I’ve gone through and chosen a few of my favorite questions from 2020. To everyone who’s written in — thank you! Happy New Year! Best, Eli
Dear Athletic Support: Every time we travel, my son gets constipated. I know this sounds silly, but since he’s currently on a travel-league baseball team, it’s actually pretty serious. The worst part is the constipation impacts his play. Generally, he won’t go number two the entire time we’re away from the house. We’ve tried MiraLAX and other types of stool softeners, but nothing seems to work. I know you’re not a medical professional, but I’ll take any help I can get at this point! — Clogged Up
Dear Clogged: I’m not a medical professional, but my wife is a nurse practioner. She deals with childhood constipation on a daily basis. The number one reason kids get stopped up is because they don’t drink enough water. This can be especially problematic when a family travels. The more liquids a kid drinks, the more stops a family will have to make along the way. In your son’s case, however, it might be worth making a few more pit stops instead of him having to play through the pain of constipation.

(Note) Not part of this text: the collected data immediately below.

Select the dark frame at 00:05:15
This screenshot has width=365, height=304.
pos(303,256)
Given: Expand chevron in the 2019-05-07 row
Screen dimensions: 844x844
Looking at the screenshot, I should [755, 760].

Dear Athletic Support: My son redshirted last year for an in-state DII football program. He mainly played scout team and got his head busted daily by the starters. I think he’ll have a good chance to get off the scout team next season, but now he wants to quit. He’s on scholarship, and if he quits, I’m going to start paying a whole lot more money for his school. Of course, I want him to do what’s best for him, but I also don’t want him to take the easy way out. — Paying For It
Dear Paying: Freshmen year of college sports is a killer. It’s a completely different experience than high school athletics. In many ways, collegiate sports are a job. Class from 8-2. Practice from 2-6. Then study hall 7-9. Couple all that with in-season travel on the weekends, and it’s easy to see how young players can get burnt out.
However, quitting is never a fun option, and in many cases (like yours) it can be costly.
Maybe you should explain the financial situation to your son. If he quits football, he’ll need to recoup the expenses some other way. Who knows, maybe after you put it to him like that, college football will look like a pretty good job after all.
Dear Athletic Support: My wife and I are huge sports fans. All our kids are athletes too. We’re constantly coaching them about what to eat and how to get the most out of their bodies, but I’m starting to feel like my wife doesn’t have a leg to stand on. Over the last few years, she’s gained a substantial amount of weight. When she tries to talk to our kids about their fitness levels and health, I can see them start to zone out. I don’t want to come off as a jerk, but I feel like I need to talk to my wife about this. Is there any way I can have that conversation and not be in the doghouse afterwards?
— Physically Fit Father
Dear Fit: Nah, man. I really don’t think you can. If you feel strongly enough about your wife’s weight to have this conversation — you’re going to spend some time in the doghouse.